Riding the 600

Aug 21st, 2006 | By Greg Guenthner | Category: Investing Strategies

A column published last week on Forbes.com reported Thompson analysts expecting stocks in the Standard and Poor’s Small-Cap 600 Index to return an average of 19% in 2006 and 16% in 2007. That tops predictions of 15% and 10%, respectively, for it’s big brother — the S&P 500.

While it’s important to view these predictions with a grain of salt, this could be seen as a testament to value investing. You see, like any index, the S&P 600 has specific requirements for its member companies. Aside from the obvious, like qualifying as a small-cap stock (with a market cap between $300 million and $1.5 billion in this case), the company must also face financial scrutiny.

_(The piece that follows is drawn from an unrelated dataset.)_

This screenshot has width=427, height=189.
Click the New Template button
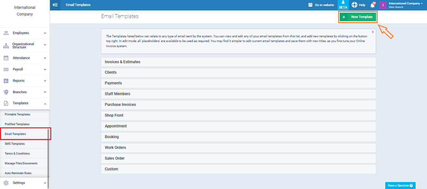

For instance, in order for a business to make the cut, it must post at least four consecutive quarters of positive net operating income.

And these small-caps with decent fundamentals have scored big. The S&P 600 Index has returned 53% over the past three years, according to Forbes. The S&P 500 returned only 28% over the same timeframe.

There are some trading strategies out there that involve buying up new companies on the list. I’m not going to advocate such a system, but it is a good place to begin your research. “Index membership puts a stock on the shopping list of many fund managers, which is something that can be a plus to its share price,” writes Paul M. Murdock of Forbes . His people went through the list of new inductees and found companies with what they deemed attractive metrics. Kendle International and Sketchers USA are two that made the cut.

Breaking Down the Index

The people at Standard and Poor’s want the Index to be used by investors to find suitable small-caps with proven fundamentals, designing its listing as an “efficient portfolio of companies that meet specific inclusion criteria to ensure that they are investable and financially viable. As a result, the S&P Small-Cap 600 is gaining wide acceptance as the benchmark of choice for both active and passive management. It makes up the final piece of the S&P U.S. Index Series that can be used as building blocks for portfolio construction.”

When divided into industry categories, it becomes apparent which sectors are thriving in the small-cap kingdom. In the 600, energy companies are up more than 16% this year, utilities have risen more than 14% and consumer staples (Hansen Natural and Playtex Products are two of the better known companies in this arena) are up more than 15%.

The worst performing sector on the 600 has been consumer discretionary, which has fallen about 4.1% so far this year. As I mentioned last week, the cost of living is increasing and many families are feeling the pinch.

As purse strings tighten, some of these companies in the consumer discretionary sector have not been faring well. Fitness center operator Bally Total Fitness (BFT: NYSE) shares have been crushed the past six months due to lower-than-expected memberships, failed buy-out plans and resignation of its CEO.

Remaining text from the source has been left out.